One thing that keeps your business running and your cash flow healthy is your balanced and well-maintained inventory. And if not maintained well, you can see cash flow disruptions, revenue drop, and poor customer retention. Many businesses in the US lose on average $1.6 trillion annually due to inventory distortion, including stockouts and overstock. 

Stockouts then come with many other problems, like customer dissatisfaction due to late orders or cancellations at the last moment. 35% of businesses ship orders late because they sell products that are not actually in stock. 

To prevent such a scenario, a business must maintain its cycle stock. Cycle stock is the backbone of any business’s daily operations to keep shelves stocked without tying up excess capital. When a business successfully manages its cycle stock, it can easily meet customer demand while optimizing cash flow.

In this blog, you will learn:

  • What is cycle stock inventory? 
  • Difference from safety stock 
  • What are the calculation methods
  • Benefits of cycle stock

What is Cycle Stock Inventory?

Cycle stock, also known as working stock or operating stock, is inventory that is available as an asset of the business to meet the typical customer demand during a given period. It’s a planned portion of stocks that satisfies regular customer demand. It’s not like a safety stock kept for any natural disaster or a sudden supply cut off. 

Cycle stock makes up the majority of your inventory. Depending on your industry, product type, and business model, it comprises an average of 80-90% of your inventory because it’s the majority of stocks that meet your day-to-day demand.

_ _ _ _ _

● **EXERCISE REQUIREMENTS**
List every topic that the cycle stock extract says readers of the blog will learn.

● **SUPPLIED DATA**

_ _ _ _ _

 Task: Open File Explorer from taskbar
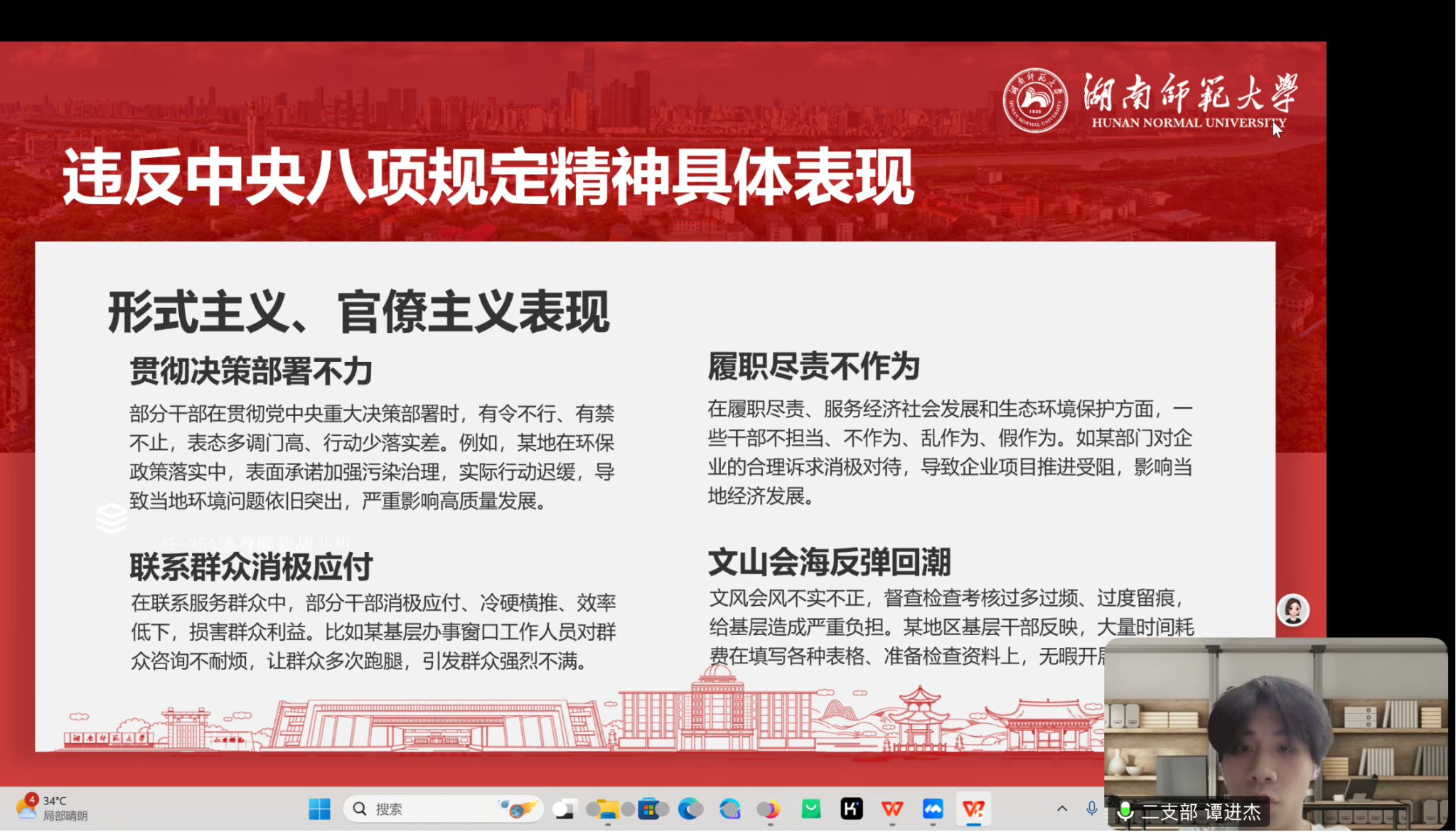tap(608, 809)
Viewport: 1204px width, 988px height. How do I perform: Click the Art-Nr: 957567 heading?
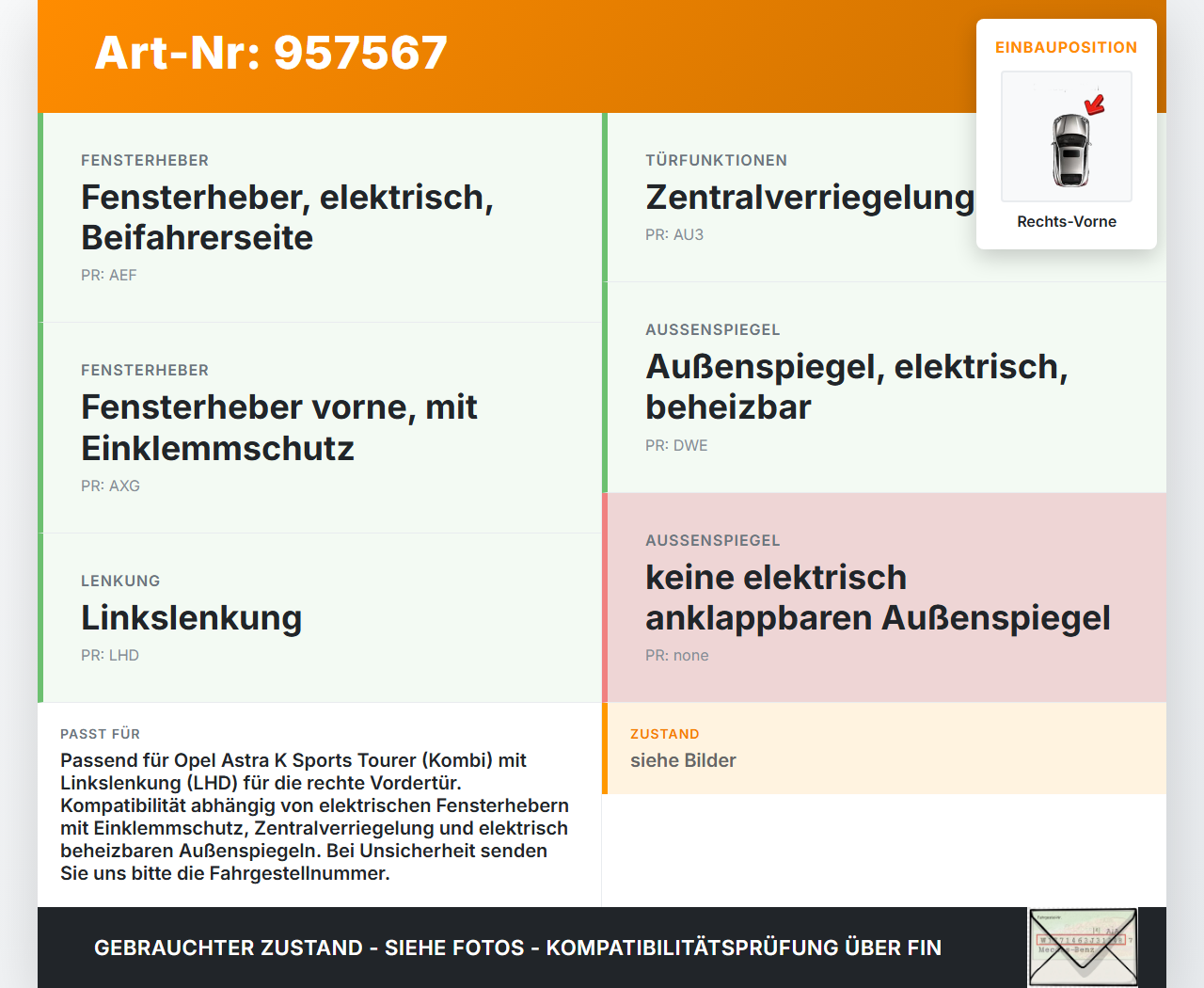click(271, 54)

_ _ _ _ _

● **RESULT OF THIS TASK**
- What is cycle stock inventory?
- Difference from safety stock
- What are the calculation methods
- Benefits of cycle stock